Powerful People are Terrible at Making Decisions Together — Researchers from the Haas School of Business at the University of California, Berkeley, undertook an experiment with a group of health care executives on a leadership retreat. They broke them into groups, presented them with a list of fictional job candidates, and asked them to recommend one to their CEO. The discussions were recorded and evaluated by independent reviewers. The higher the concentration of high-ranking executives, the more a group struggled to complete the task. They competed for status, were less focused on the assignment, and tended to share less information with each other.
MyBinder — turn a GitHub repo into a collection of interactive notebooks powered by Jupyter and Kubernetes.
Spermbots — Researchers from the Institute for Integrative Nanosciences at IFW Dresden in Germany have successfully tested tiny, magnetically-driven power suits for individual sperm that can turn them into steerable cyborg “spermbots” that can be remote controlled all the way to the egg. But can they make an underwire bra that the washing machine doesn’t turn into a medieval torture device?
What’s Eating Silicon Valley — In 2014, more Harvard Business School Grads went into technology than into banking for the first time since the dot-com era. […] another reason Wall Street had trouble maintaining goodwill was because of some of the attributes above—hard-charging, too much too soon, parallel reality, money flowing everywhere, rich white guys, etc. The Wall St comparison was new to me, but I can see it as a goodwill risk.
OpenTrons — $3,000 open source personal lab robot for science, with downloadable/shareable protocols.

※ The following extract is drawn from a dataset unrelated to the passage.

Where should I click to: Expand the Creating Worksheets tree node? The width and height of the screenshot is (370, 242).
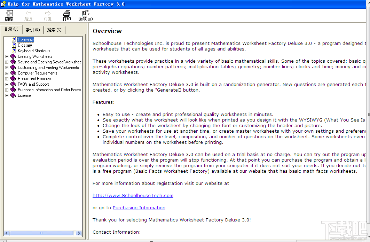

Why Big Companies Keep Failing: The Stack Fallacy — you’re more likely to succeed if you expand down (to supplant your suppliers) than up (to build the products that are built on top of your product) because you’re a customer of your suppliers, so you know what good product-market fit will look like, but you’re just fantasizing that you can supplant your downstream value.
Tesla Model S Can Now Drive Without You (TechCrunch) — the upside of the Internet of Things is that objects get smarter while you sleep. (In fairness, they can also be pwned by Ukrainian teenagers while you sleep.)
Replacing Judgement with Algorithms (Bruce Schneier) — We can get the benefits of automatic algorithmic systems while avoiding the dangers. It’s not even hard. Transparency and oversight with accountability.
Lessig Interview (WSJ) — the slogan says regulation should be more technology neutral. I am not sure I ever heard a more idiotic statement in my life. There is no neutrality here, just different modes. … I don’t what think the law should say here is what services can do and not do, because the technology is so (fast-changing) the law could never catch up. But that what (we want) to avoid are certain kinds of business models, a prison of bits, where services leverage control over access to content and profit from that control over content.
Bubble-Driven Pseudoscience — In terms of life extension, here are the real opportunities: closing the gap between black and white patients, lowering the infant mortality rate, and making sure the very poorest among us have access to adequate care. You can make sure that many people live longer, right now! But none of this is quite as sexy as living forever, even though it’s got a greater payoff for the nation as a whole. So instead of investing in these areas, you’ve got a bunch of old white men who are afraid to die trying to figure out cryonics.